Joy in Mudville
by Tom Damm
If you were lucky enough to catch one of the record number of home run balls hit in Major League ballparks this year, you may have noticed that the ball didn’t look brand new – that there was some sort of film over it. Mud to be exact.
All baseballs used in the professional leagues are rubbed up before games with mud found only at a secret location along a tributary of the Delaware River. It’s been that way for decades.
After a batter was killed with an errant pitch in 1920, the search was on for a substance to give a fresh baseball a better grip without altering its integrity. Chewing tobacco juice and infield dirt mixed with water were among the remedies tried to no avail. In 1938, Lena Blackburne, a coach for the old Philadelphia Athletics, found mud with just the right composition at a spot off the New Jersey side of the river. And it’s been used ever since.
What makes this mud so special?
“It’s two very simple things,” says Jim Bintliff, who has continued the family mud supply operation his grandfather started with Blackburne. “It’s the geology and the geography. The mineral content of the area is unique and there has to be a certain flow to the waterway that allows for sediment and decomposition (of the organic matter) and all that good stuff.”
As to claims by some pitchers that this year’s World Series balls seem slicker than usual, Bintliff says, “They’re using the same mud they used during the (regular) season.” Bintliff supplied the Dodgers and Astros and the rest of the teams with their mud allotments in March.
Bintliff says that in addition to all the pro baseball teams, he provides mud to “probably half of the NFL teams,” as well as to a posh Philadelphia spa and an assortment of college and recreational leagues. He also uses it as a home remedy for poison ivy and bee stings.
According to Bintliff, the skimmed mud is strained of foreign objects and then cured for about six weeks. A proprietary ingredient is added to the mix to give it the right feel. The texture of the finished product is like thick pudding.
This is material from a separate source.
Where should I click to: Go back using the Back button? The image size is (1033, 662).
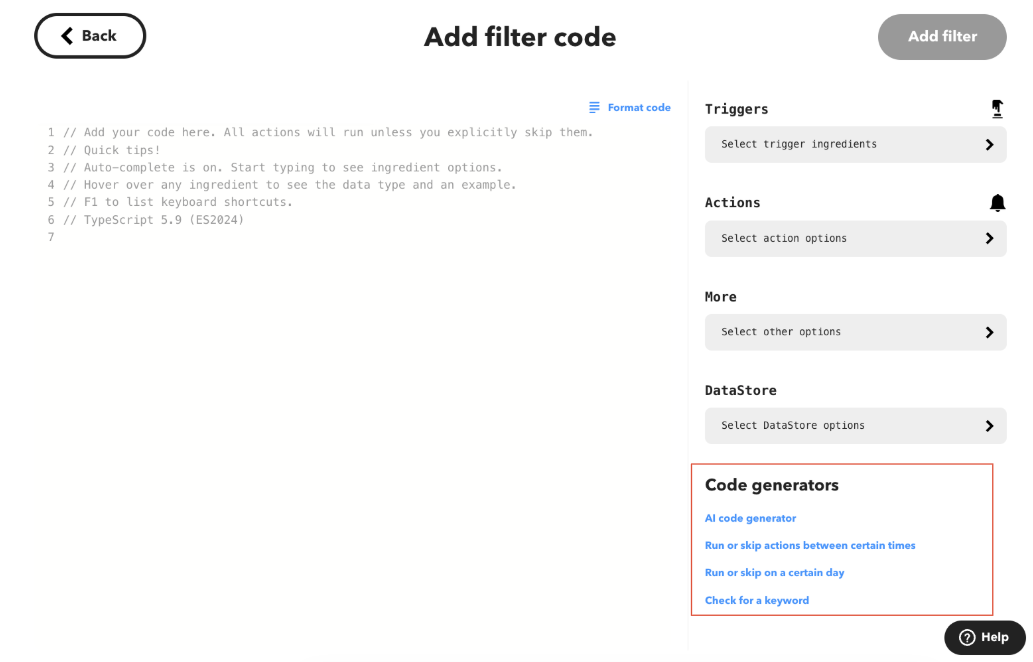pyautogui.click(x=90, y=36)
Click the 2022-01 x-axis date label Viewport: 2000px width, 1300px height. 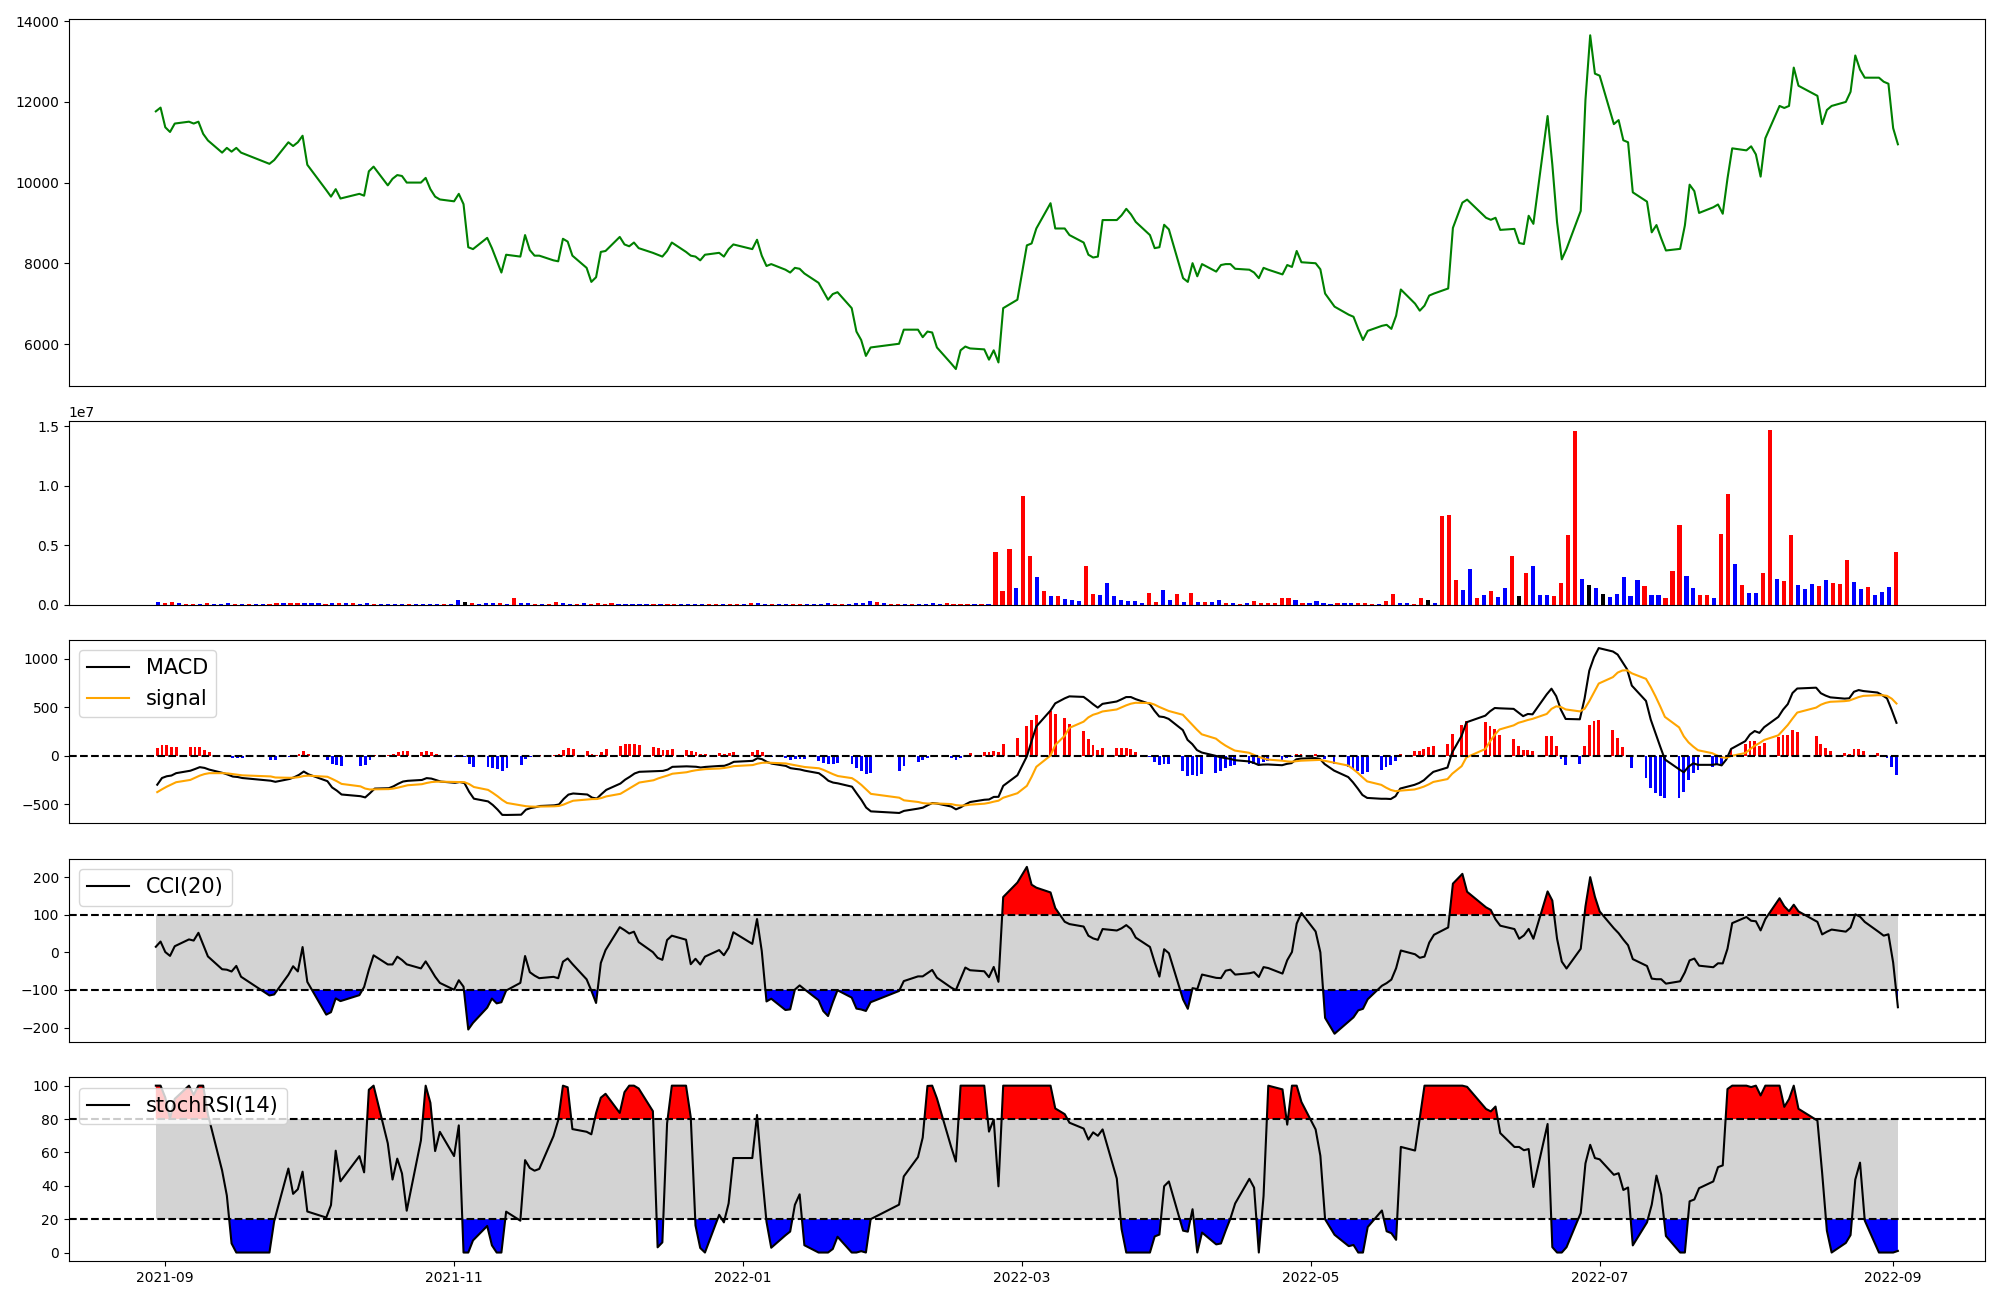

The rubbing mud is an unusual, though representative example of the “ecosystem services” provided by the Delaware Basin. The basin is a focus of cleanup and preservation efforts by two EPA regions, four states and a host of other partners.
So, while the Phillies team didn’t make the playoffs this year, the Philadelphia area was represented in the post-season by a touch of the Delaware on the cover of every baseball. Little solace to fans, but a handy bit of trivia.